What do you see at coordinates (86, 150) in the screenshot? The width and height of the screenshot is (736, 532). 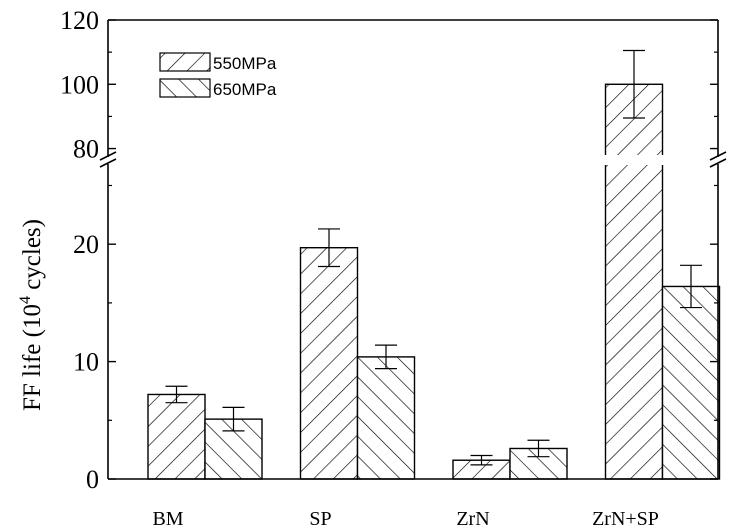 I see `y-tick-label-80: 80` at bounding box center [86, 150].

* * *

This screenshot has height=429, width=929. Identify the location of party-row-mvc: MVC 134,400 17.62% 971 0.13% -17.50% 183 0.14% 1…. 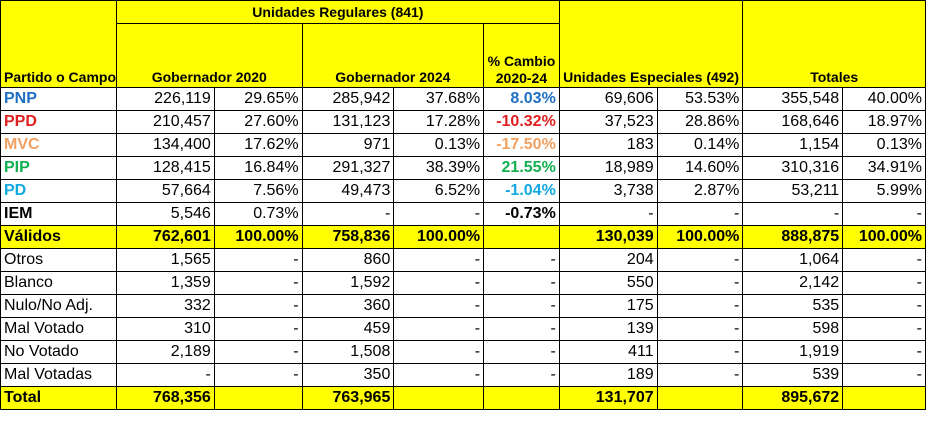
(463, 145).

* * *

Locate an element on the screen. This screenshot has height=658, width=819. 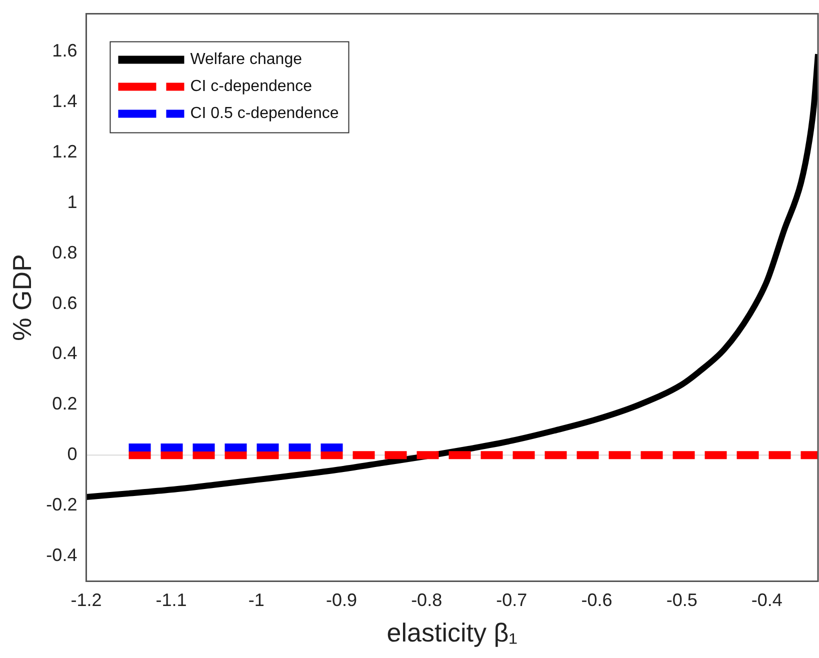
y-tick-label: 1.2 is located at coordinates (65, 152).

* * *

WRITTEN TASK = In the entries starting at the line that contains "Locate an element" and ending at the line that contains "y-tick-label: 1.2 is", rename "element" to "item" and reproduce only those lines with nothing else altered. Leave the pictures out.

YOUR RESPONSE =
Locate an item on the screen. This screenshot has height=658, width=819. 
y-tick-label: 1.2 is located at coordinates (65, 152).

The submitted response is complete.